The project is being conducted within the Leibniz Center for Photonics in Infection Research (LPI) under grant number 13N15720
Host response biomarkers for bacterial infections by RNA profiling and Raman spectroscopy
Project duration: 01.09.2020- 31.08.2023
Cooperation partners: Leiden University, Uppsala University, Wein University, University of Bolognia, Paul Ehrlich Institute (PEI)
Pathogenic bacteria, such as Staphylococcus aureus, can escape the immune response by invading host cells or by biofilm formation, leading to chronic recurrent infections. There is also evidence that, in addition to these escape strategies, bacteria specifically stimulate the immune system and suppress the immune response. Thus, it could be shown that Treg cells, which are differentiated by stimulation with the S. aureus toxin SpA-, act as anti-inflammatory counterparts of Th17. From other unknown S. aureus effectors lead to such immunosuppression and thus may play a critical role in establishing S. aureus persistence in chronic infections. This question, and the role of antimicrobial therapy in biofilm-associated infections, will be addressed in the project. The goal is to identify host markers that allow early indication of therapy success or failure, or chronicity. In this context, transcriptome data from host cells as well as bacteria will be collected and analyzed.
The project is being conducted within the Innovative Training Network (ITN) entitled Training towards Innovative Personalized Antibiotic Therapy (TIPAT) under grant numbers EUUZI72085 and is funded by the European Union's Horizon 2020 research and innovation program under Marie Skłodowska-Curie grant agreement No. 861323.
AI-assisted assay development for phenotypic carbapenem resistance by porin loss and efflux overexpression in Gram-negative bacteria.

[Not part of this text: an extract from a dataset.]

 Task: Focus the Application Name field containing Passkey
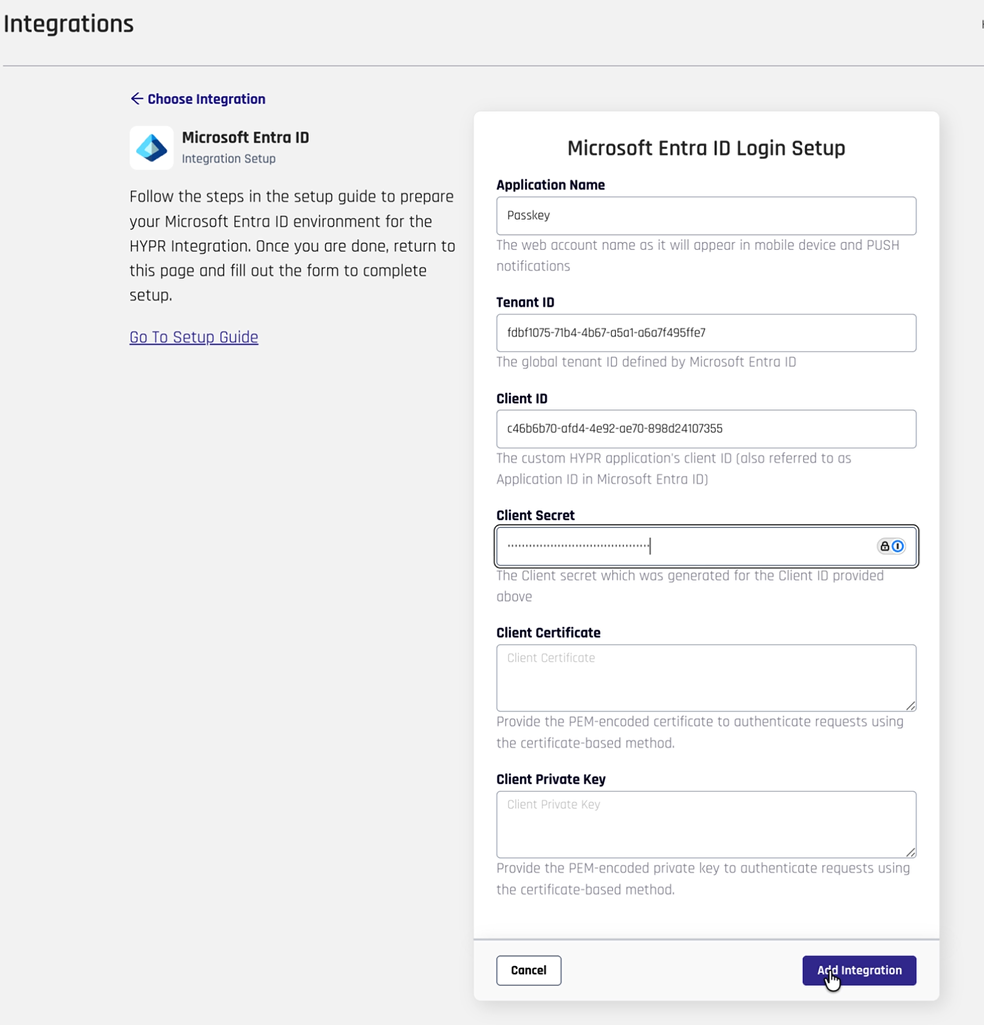pyautogui.click(x=706, y=216)
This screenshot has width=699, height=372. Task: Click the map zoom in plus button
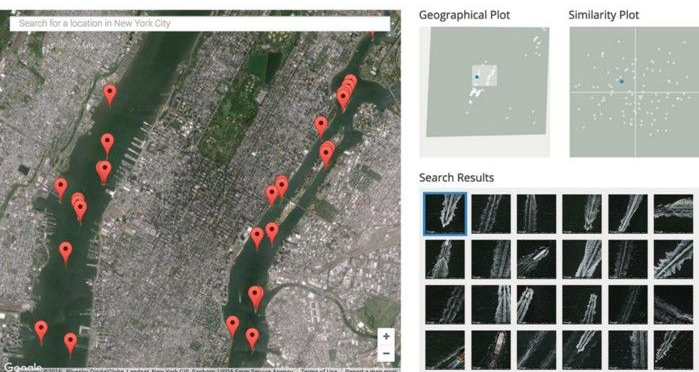386,336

More information can be found here: PREPLEX and in the PREPLEX-Video
Project period: 01.09.2020- 31.08.2025
Collaborative partners: Curetis GmbH, Ares Genetics GmbH
Carbapenem resistance in Gram-negative bacteria poses one of the greatest challenges to therapy and diagnostics. However, a carbapenem-resistant phenotype is not always due to a carbapenemase, an enzyme that inactivates reserve antibiotics. Often, this phenotype is caused by secondary mechanisms, such as porin loss or increased efflux, which can be well treated with targeted combination therapies. Unfortunately, routine culture-based diagnostics do not differentiate the genotype and phenotype, whereas classical PCR-based molecular diagnostics only detect the genotype. However, the phenotype is always genetically encoded, so it would have to be theoretically inferred from genomic data, but this would have to take into account highly complex regulatory mechanisms and countless genes and even more allelic variants. This can no longer be reconstructed using simple methods. Therefore, deep-learning processes will be applied to infer phenotypes from genomic data. In this context, molecular markers will also be identified that differentiate a non-carbapenemase-related carbapenem resistance phenotype in simple mRNA-based assays in order to make them diagnostically useful.
The project is carried out within the framework of the research campus InfectoGnostics and is funded by the German Federal Ministry of Education and Research under grant number 13GW0457A.